Health care reform is a huge debate in the U.S. right now. As Canadians who spent the last few years in France, Amynah and I are still grappling our way through the American system – learning the differences between HMOs and PPOs, and the complexities of private health insurance.
So far, our only direct experience with the medical system was last week, when we had our first appointment with Amynah’s new obstetrician. The contrast with France was astounding.
We had visited several different doctors in France – our GP, a specialist when I broke my arm, and the “gynecologue” to monitor Amynah’s pregnancy. In each case, the doctors in question had exactly zero staff. They took their own appointments, did their own paperwork, answered their own phones. And they were, without exception, very good at what they did.
When we showed up in our new doctor’s office it was a bit of a shock. There were three people behind the reception desk and a nurse’s aide we had to get through before seeing the doctor, who was accompanied by an intern and who handed us off to a nurse for the ultrasound.
This, in itself, was not too surprising – it’s a hospital-based practice, and not shockingly overstaffed when compared to a Canadian practice. Still, our insurance is paying for it all.
What did shock me was the feeling that we had walked onto a car lot. It’s a for-profit health system, operating in a legal system that allows for massive lawsuits. Which means that it is in the doctor’s interest to “sell” you on tests that will a) earn the practice money and b) further cover people’s butts if things go wrong.
In this case, the tests we were being sold were for inherited disorders. According to the papers we were given, the American Geneticists Association recommends that everyone be tested for these illnesses – impeccable family histories notwithstanding - at a cost of roughly $800 each.

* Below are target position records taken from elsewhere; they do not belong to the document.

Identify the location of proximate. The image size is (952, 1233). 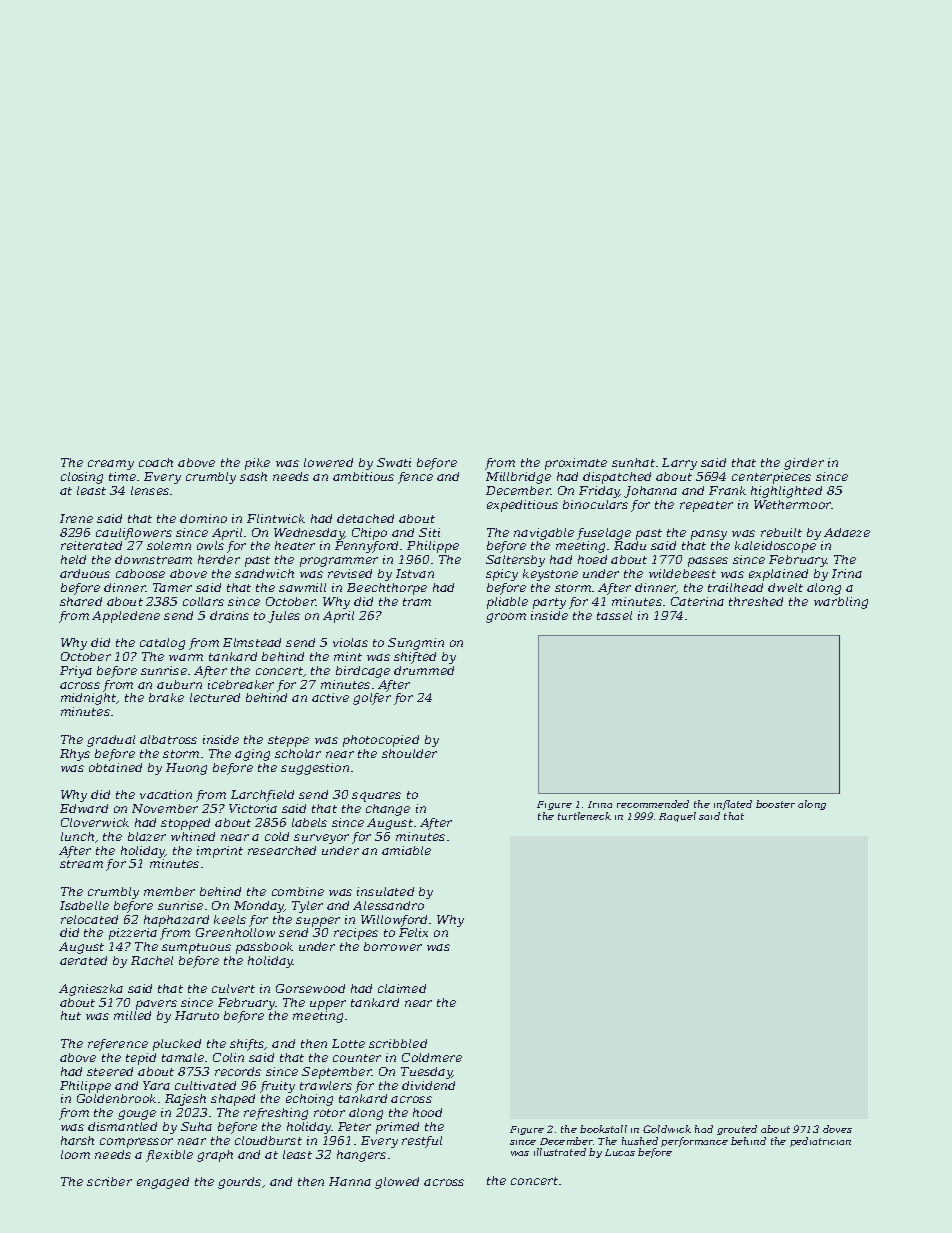
(576, 464).
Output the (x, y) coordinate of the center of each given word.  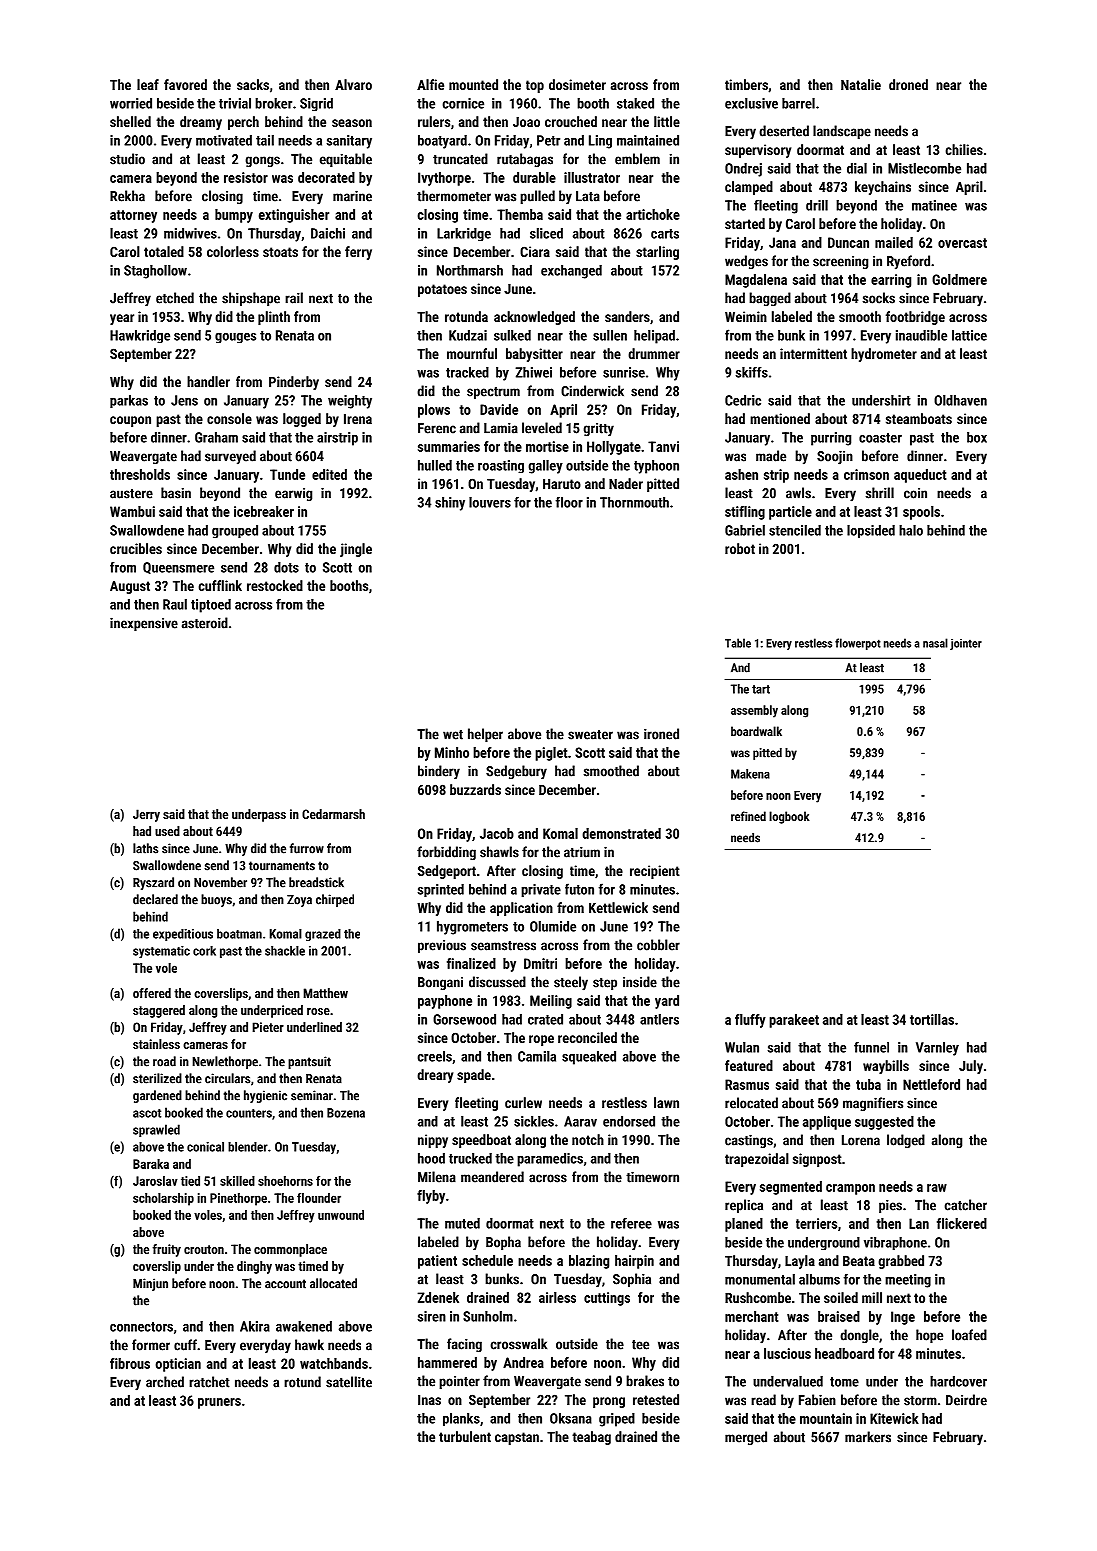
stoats (280, 252)
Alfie (430, 84)
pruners (219, 1403)
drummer (654, 353)
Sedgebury (516, 772)
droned (908, 84)
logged (302, 420)
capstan (517, 1438)
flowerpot (858, 644)
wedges (746, 262)
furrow (307, 848)
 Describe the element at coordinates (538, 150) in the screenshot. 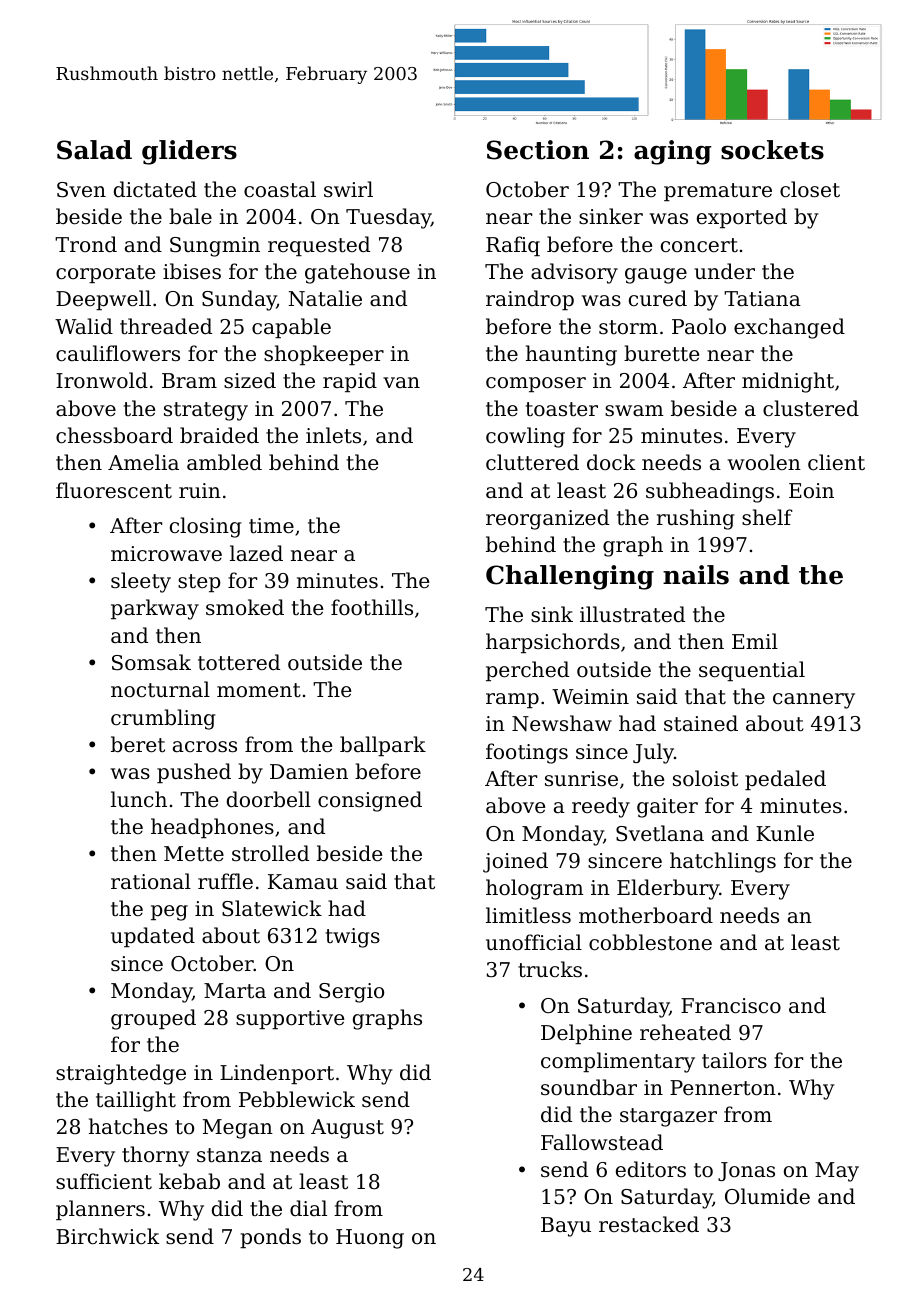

The documents we were given threw up some scary numbers for the diseases “One in 150 women is a carrier” for Fragile X (which, incidentally, is far higher figure than I’ve seen online, leaving me to feel even more manipulated) was one number that was particularly emphasized. That the actual incidence of the disease was only one in 4,000 was barely mentioned at all. Amynah and I declined the tests, at which point we were forced to rethink our decision by having to sign a ominously-worded waiver absolving the doctors of liability for our choice.
All of which seemed designed to push prospective parents – nervous and overwhelmed as they are – to shell out money for tests that they probably do not need. Meaning the technicians, labs, doctors and pharma-companies are - 3,999 out of 4,000 – wasting their time with tests that needn’t be done, however profitable they might be. While those resources are being consumed, the parents-to-be are sitting on pins and needles and out of pocket to the tune of $2,400, money which might have gone to their child’s college fund.